• Brief: Repeat exactly, and only, the lines from the one containing "Instruction: Click the 客服咨询 link" through the end of the records.

(Data entries)
____
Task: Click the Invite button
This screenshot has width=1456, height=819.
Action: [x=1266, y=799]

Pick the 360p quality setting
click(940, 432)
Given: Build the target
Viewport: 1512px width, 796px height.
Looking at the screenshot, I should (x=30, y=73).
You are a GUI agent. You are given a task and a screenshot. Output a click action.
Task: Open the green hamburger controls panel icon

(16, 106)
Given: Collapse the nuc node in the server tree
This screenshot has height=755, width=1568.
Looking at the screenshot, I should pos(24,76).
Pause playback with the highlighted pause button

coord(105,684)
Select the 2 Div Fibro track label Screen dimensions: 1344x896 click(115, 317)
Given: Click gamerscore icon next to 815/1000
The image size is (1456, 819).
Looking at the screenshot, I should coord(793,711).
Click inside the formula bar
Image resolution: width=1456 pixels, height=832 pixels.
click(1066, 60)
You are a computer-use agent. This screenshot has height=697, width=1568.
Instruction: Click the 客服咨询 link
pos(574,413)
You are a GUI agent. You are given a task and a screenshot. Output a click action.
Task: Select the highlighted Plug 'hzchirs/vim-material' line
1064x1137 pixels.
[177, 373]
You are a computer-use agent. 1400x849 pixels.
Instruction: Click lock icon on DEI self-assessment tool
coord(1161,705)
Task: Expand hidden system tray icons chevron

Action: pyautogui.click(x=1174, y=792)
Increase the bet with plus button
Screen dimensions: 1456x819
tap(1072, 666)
____
• Expected answer:
Instruction: Click the 客服咨询 link
pos(574,413)
You are a GUI agent. You are given a task and a screenshot. Output a click action.
Task: Select the highlighted Plug 'hzchirs/vim-material' line
1064x1137 pixels.
[177, 373]
You are a computer-use agent. 1400x849 pixels.
Instruction: Click lock icon on DEI self-assessment tool
coord(1161,705)
Task: Expand hidden system tray icons chevron

Action: pyautogui.click(x=1174, y=792)
Increase the bet with plus button
Screen dimensions: 1456x819
tap(1072, 666)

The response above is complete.